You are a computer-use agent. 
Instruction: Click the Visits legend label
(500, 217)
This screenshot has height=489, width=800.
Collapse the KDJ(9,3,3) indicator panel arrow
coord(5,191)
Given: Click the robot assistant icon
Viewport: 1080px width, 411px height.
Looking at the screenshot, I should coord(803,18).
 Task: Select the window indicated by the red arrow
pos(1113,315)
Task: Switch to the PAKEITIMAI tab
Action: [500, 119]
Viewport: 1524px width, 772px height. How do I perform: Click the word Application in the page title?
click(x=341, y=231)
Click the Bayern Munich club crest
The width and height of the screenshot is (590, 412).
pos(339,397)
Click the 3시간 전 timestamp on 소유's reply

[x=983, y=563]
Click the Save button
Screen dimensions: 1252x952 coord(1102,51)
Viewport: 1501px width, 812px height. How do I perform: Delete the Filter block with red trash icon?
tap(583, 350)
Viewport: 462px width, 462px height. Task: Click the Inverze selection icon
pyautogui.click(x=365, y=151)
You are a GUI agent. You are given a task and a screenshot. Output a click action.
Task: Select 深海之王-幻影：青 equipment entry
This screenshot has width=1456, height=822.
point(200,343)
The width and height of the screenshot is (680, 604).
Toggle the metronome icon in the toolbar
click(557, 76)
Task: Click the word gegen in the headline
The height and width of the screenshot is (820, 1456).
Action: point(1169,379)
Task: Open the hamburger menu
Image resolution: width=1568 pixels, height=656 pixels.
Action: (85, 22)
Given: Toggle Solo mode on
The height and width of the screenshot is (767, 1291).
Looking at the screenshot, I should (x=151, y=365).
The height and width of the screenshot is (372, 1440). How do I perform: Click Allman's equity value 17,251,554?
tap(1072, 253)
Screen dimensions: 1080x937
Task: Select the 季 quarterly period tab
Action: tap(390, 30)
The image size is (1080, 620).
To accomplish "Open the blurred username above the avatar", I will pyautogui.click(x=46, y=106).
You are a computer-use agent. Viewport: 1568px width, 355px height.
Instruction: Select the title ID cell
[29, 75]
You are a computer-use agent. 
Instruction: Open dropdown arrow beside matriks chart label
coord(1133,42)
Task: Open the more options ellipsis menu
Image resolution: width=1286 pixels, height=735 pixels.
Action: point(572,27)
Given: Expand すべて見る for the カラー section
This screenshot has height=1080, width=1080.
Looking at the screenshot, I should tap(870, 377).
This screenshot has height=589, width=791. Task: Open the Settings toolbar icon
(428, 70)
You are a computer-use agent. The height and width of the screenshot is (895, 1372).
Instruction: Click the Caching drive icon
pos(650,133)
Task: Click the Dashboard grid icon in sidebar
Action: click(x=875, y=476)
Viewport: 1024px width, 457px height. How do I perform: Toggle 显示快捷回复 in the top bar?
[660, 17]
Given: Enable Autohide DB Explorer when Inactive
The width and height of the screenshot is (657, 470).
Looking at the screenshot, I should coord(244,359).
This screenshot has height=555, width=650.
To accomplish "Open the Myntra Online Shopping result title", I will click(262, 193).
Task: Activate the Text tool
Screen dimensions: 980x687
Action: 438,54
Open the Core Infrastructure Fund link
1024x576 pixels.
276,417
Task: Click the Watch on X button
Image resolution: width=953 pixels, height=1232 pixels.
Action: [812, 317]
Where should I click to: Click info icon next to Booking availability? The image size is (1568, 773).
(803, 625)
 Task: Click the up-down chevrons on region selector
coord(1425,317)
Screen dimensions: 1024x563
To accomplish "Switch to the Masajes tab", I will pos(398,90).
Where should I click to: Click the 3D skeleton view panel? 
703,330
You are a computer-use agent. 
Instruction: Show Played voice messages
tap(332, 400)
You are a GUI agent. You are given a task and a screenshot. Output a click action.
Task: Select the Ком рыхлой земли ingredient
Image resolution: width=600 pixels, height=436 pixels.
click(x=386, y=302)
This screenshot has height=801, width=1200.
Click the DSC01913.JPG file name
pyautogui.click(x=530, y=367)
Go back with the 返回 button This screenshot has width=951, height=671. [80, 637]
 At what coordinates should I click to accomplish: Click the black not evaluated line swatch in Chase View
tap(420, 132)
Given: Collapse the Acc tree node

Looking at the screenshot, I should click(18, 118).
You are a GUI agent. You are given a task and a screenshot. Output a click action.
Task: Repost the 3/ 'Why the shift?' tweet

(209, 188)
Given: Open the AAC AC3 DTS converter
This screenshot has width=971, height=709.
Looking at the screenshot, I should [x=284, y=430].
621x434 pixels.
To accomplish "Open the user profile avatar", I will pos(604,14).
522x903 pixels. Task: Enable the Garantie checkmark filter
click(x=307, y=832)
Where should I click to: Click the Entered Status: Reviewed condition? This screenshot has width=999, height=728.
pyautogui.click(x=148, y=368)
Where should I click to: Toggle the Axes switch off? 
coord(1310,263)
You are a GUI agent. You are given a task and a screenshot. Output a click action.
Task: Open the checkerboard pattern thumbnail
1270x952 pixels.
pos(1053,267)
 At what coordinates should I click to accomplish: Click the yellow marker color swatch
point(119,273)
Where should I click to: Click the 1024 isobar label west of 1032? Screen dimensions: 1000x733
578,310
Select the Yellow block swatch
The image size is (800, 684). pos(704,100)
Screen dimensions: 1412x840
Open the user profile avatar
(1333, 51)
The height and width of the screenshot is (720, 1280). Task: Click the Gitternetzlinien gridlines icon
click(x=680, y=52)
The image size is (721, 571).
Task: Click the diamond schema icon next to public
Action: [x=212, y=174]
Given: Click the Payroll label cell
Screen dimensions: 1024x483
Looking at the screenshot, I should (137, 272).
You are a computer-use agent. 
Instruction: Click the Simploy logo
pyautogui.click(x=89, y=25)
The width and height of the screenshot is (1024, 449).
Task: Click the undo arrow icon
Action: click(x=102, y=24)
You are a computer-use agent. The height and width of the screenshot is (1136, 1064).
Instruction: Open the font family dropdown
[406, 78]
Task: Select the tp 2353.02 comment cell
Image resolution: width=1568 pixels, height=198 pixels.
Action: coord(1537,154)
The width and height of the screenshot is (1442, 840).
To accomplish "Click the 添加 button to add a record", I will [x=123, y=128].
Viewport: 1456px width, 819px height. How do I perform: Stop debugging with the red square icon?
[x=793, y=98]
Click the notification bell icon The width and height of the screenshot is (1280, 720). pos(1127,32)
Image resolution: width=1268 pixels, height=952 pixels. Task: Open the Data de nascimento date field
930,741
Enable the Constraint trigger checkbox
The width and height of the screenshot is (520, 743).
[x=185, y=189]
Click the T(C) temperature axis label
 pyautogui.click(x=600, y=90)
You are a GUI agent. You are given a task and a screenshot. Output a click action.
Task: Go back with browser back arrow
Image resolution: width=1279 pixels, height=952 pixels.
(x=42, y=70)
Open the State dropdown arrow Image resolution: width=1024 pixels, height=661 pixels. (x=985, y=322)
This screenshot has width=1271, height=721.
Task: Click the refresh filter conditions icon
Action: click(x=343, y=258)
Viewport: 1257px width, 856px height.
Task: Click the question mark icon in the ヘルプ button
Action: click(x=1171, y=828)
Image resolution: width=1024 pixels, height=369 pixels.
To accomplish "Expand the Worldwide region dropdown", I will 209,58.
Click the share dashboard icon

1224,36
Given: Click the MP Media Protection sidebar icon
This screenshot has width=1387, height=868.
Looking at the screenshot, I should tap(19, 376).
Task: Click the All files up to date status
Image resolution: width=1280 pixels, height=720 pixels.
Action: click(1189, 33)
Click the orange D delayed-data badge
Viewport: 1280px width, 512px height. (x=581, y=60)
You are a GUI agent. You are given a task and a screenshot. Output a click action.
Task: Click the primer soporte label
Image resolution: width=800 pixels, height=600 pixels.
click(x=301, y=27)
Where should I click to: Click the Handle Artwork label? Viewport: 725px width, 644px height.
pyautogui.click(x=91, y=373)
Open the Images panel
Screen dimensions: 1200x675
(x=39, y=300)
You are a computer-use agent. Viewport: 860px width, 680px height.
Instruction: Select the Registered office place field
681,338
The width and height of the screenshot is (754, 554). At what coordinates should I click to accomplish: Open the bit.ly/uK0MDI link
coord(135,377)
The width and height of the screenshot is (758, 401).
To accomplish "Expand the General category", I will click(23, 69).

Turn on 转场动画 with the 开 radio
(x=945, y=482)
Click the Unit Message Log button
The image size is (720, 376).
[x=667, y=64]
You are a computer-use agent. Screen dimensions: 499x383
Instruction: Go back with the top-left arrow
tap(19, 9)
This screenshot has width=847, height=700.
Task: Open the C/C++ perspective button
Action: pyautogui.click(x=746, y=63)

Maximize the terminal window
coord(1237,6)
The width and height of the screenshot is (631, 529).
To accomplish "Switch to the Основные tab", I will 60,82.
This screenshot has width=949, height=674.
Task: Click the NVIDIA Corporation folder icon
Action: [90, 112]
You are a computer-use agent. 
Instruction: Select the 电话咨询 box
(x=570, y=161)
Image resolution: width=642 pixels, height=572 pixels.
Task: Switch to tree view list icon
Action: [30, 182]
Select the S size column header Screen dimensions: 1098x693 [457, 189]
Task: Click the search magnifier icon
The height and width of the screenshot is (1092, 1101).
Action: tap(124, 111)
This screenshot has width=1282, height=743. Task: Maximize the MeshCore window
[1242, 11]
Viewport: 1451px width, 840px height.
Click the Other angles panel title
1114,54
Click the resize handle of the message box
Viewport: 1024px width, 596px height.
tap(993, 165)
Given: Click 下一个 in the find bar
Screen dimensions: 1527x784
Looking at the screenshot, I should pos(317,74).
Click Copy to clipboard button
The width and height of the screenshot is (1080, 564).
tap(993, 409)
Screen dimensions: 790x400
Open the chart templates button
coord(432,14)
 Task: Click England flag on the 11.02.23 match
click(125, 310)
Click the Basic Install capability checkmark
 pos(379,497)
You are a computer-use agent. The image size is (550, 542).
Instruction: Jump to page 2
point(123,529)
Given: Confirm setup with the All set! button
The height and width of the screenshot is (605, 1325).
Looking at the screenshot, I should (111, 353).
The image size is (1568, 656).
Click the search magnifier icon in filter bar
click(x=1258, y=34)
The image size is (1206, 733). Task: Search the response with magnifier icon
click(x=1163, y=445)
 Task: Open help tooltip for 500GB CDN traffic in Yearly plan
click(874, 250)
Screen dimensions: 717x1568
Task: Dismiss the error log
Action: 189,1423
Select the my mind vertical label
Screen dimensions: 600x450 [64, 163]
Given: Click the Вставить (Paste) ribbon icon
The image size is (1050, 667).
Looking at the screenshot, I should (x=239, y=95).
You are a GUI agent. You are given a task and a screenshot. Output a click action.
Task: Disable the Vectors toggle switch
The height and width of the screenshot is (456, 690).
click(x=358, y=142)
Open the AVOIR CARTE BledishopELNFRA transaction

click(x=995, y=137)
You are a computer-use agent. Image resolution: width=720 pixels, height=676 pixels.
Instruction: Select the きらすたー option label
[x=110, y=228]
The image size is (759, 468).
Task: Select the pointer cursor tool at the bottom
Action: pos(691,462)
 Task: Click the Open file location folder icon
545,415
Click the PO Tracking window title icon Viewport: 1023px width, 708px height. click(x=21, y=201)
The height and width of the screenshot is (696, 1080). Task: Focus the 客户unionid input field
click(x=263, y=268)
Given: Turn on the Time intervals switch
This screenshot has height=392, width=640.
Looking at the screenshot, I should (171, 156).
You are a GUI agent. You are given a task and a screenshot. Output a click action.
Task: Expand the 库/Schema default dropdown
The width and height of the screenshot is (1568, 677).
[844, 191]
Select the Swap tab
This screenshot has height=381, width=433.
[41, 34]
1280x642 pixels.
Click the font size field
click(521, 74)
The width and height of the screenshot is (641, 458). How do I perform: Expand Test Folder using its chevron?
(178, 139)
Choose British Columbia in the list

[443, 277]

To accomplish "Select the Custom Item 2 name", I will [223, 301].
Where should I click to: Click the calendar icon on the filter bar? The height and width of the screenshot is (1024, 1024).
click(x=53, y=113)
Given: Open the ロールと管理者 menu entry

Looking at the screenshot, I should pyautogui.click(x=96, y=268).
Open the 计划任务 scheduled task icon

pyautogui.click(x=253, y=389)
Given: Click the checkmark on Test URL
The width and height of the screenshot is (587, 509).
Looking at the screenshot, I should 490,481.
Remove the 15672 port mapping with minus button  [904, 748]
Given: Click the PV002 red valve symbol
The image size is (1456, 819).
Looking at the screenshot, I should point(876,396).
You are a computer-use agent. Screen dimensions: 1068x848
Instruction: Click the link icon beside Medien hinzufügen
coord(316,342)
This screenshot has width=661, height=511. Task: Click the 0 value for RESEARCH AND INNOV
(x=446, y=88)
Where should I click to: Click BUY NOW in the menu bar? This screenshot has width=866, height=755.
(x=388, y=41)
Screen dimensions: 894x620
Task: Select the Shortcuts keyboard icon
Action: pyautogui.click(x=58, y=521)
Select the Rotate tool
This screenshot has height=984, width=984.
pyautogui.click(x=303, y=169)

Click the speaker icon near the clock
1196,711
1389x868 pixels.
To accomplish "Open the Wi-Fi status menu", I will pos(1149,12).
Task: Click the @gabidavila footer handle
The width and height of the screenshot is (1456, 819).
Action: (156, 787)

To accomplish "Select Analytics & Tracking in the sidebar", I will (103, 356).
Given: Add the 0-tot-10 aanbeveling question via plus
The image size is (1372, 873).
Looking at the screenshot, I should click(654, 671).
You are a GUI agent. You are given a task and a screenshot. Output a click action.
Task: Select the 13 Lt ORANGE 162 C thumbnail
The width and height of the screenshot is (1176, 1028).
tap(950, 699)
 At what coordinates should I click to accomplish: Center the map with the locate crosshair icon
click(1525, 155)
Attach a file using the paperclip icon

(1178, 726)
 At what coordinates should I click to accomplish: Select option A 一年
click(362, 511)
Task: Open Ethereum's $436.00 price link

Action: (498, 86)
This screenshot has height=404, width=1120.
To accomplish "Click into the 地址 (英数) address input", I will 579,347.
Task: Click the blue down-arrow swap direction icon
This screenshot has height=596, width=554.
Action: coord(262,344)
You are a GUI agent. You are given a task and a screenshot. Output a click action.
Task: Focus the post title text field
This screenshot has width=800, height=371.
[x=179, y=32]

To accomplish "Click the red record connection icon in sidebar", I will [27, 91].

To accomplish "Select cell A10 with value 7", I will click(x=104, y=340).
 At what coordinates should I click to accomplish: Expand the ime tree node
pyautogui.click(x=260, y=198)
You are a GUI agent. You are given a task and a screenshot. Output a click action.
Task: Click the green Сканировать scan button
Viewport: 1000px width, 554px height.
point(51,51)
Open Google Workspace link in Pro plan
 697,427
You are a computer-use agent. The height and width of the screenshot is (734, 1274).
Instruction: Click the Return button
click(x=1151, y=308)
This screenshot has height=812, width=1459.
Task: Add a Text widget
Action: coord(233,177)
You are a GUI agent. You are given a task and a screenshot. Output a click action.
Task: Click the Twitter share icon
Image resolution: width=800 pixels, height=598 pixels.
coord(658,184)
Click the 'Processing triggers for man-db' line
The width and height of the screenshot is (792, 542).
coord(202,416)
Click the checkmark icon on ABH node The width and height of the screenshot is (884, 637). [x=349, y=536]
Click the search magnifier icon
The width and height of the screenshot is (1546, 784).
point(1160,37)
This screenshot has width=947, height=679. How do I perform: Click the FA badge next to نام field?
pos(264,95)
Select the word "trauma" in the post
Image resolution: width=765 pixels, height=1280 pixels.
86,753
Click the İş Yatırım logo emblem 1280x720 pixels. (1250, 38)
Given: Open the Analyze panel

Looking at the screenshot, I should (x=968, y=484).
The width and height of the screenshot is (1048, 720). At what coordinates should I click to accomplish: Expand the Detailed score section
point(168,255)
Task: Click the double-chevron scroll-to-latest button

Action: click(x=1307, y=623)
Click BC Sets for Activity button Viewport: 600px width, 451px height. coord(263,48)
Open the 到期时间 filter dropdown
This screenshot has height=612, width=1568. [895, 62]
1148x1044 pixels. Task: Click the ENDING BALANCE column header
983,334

GIVEN PROBLEM => List every line in the material above that contains the string "cell".

FULL RESPONSE =>
Instruction: Select the title ID cell
Given: Click the Payroll label cell
Task: Select the tp 2353.02 comment cell
To accomplish "Select cell A10 with value 7", I will click(x=104, y=340).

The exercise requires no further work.